+++ Record set

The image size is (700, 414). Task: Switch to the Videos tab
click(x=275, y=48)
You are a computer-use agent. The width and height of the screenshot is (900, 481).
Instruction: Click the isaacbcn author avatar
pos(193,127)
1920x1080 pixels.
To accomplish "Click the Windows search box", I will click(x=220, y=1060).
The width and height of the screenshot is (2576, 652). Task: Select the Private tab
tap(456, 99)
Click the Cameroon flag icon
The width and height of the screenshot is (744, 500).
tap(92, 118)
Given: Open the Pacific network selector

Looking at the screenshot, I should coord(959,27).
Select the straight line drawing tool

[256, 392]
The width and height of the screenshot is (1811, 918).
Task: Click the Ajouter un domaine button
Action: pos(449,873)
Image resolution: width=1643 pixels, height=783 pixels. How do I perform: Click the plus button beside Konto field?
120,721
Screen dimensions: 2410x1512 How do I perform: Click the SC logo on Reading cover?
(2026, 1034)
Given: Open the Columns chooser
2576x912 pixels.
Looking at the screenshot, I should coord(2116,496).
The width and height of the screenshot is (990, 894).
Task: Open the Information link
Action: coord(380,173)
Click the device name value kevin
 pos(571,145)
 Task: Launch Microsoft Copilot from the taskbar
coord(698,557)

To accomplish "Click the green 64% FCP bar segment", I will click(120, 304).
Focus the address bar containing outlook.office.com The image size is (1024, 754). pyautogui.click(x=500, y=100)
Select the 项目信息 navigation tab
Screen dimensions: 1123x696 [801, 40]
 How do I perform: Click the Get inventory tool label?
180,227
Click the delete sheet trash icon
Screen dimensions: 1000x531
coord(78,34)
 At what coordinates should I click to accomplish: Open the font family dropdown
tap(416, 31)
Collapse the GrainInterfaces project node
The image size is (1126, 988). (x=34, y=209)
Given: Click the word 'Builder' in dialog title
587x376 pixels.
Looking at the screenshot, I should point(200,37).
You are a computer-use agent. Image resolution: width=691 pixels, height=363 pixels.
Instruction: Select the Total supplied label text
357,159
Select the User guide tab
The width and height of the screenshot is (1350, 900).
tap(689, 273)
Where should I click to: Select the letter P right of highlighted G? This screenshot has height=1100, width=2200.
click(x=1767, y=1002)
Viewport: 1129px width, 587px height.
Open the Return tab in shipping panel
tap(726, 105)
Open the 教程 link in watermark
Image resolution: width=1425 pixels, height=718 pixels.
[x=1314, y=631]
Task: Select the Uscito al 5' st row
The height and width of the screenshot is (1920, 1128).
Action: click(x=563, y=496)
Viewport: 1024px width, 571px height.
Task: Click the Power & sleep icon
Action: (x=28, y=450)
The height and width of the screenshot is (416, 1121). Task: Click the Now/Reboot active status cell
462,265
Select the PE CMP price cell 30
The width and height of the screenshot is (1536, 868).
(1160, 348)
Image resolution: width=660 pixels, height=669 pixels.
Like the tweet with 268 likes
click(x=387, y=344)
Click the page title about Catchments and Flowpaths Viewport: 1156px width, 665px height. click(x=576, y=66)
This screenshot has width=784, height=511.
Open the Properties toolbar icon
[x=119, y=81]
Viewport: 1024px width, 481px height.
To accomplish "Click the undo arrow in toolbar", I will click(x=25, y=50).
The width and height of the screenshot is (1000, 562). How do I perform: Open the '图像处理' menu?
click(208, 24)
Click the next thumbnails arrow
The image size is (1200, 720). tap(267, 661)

++++++

Task description — Word for word, restate the lines above from the line containing "Task: Launch Microsoft" through the line containing "Viewport: 1129px width, 587px height.", with both included and nothing else.

Solution for this task —
 Task: Launch Microsoft Copilot from the taskbar
coord(698,557)

To accomplish "Click the green 64% FCP bar segment", I will click(120, 304).
Focus the address bar containing outlook.office.com The image size is (1024, 754). pyautogui.click(x=500, y=100)
Select the 项目信息 navigation tab
Screen dimensions: 1123x696 [801, 40]
 How do I perform: Click the Get inventory tool label?
180,227
Click the delete sheet trash icon
Screen dimensions: 1000x531
coord(78,34)
 At what coordinates should I click to accomplish: Open the font family dropdown
tap(416, 31)
Collapse the GrainInterfaces project node
The image size is (1126, 988). (x=34, y=209)
Given: Click the word 'Builder' in dialog title
587x376 pixels.
Looking at the screenshot, I should point(200,37).
You are a computer-use agent. Image resolution: width=691 pixels, height=363 pixels.
Instruction: Select the Total supplied label text
357,159
Select the User guide tab
The width and height of the screenshot is (1350, 900).
tap(689, 273)
Where should I click to: Select the letter P right of highlighted G? This screenshot has height=1100, width=2200.
click(x=1767, y=1002)
Viewport: 1129px width, 587px height.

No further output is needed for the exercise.